Given the large number of results and my initial interest in using the corpus tool to direct my own closer reading, I re-ran each search, limiting the minimum frequency of each bigram per file/article to 10, though I retained the parameter of minimum range at 1: in other words, I was interested in discovering bigrams that might appear a noticeable number of times but only in a small number of articles, which would demonstrate maximum contrast with "contrastive rhetoric"'s wide spread. I excluded results that violated my target pattern of "adjective + 'rhetoric'" or "'rhetorical' + noun"—that is, bigrams including articles, conjunctions, and prepositions—and I examined text around bigrams with "and" to capture possible compound adjectives.
As an example of what resulted from this method, I immediately noticed that "new rhetoric," again, the second most common "adjective + 'rhetoric'" bigram in the corpus, had a range of 8—that is, all occurrences of the term in the entire corpus appeared in only 8 articles.
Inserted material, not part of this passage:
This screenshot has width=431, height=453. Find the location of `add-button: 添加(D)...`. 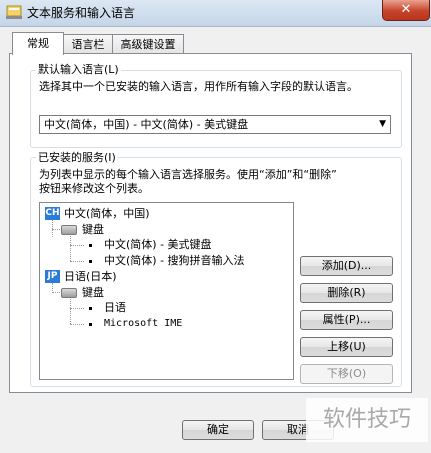

add-button: 添加(D)... is located at coordinates (346, 266).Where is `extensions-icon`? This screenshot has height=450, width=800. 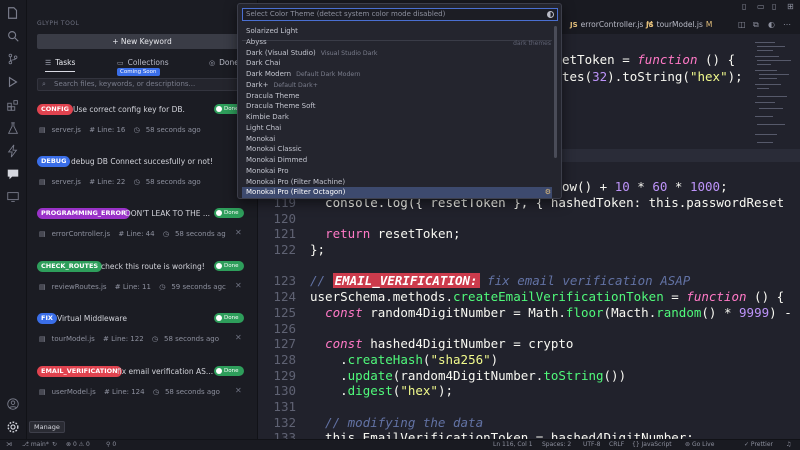
extensions-icon is located at coordinates (13, 106).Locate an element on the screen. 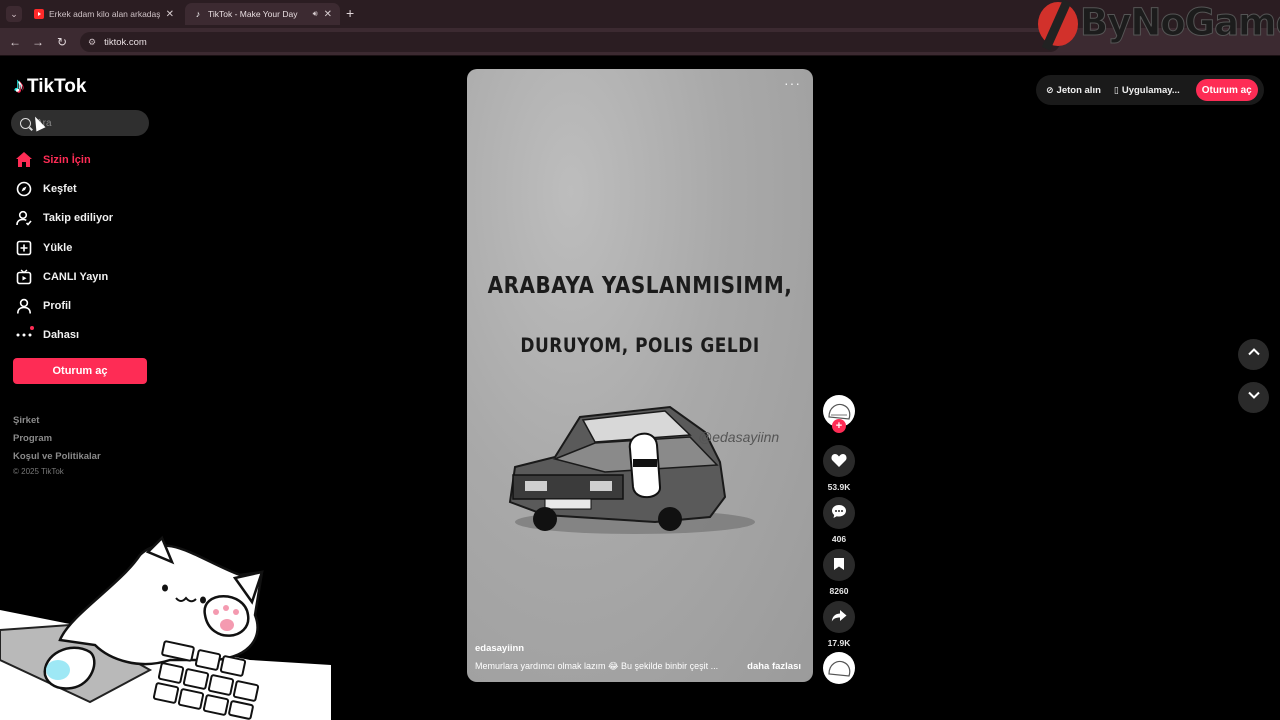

AntConc's concordance plot tool permitted to me to see that 55 occurrences were in a single article, by Sunny Hyon (1996). I then viewed the concordance plot for each bigram result, which allowed me to identify 15 terms appearing at least a majority of times in the corpus in a single article. Four of 15 occur in one article exclusively.
To enhance my ability to visualize the appearance of select bigrams in the corpus, I also used Voyant Tools (voyant-tools.org), a web-based text analysis platform that includes a range of tools to represent concordances and other features of corpora. In particular, I employed the "Trends" tool to plot bigram occurrences over my corpus' time span.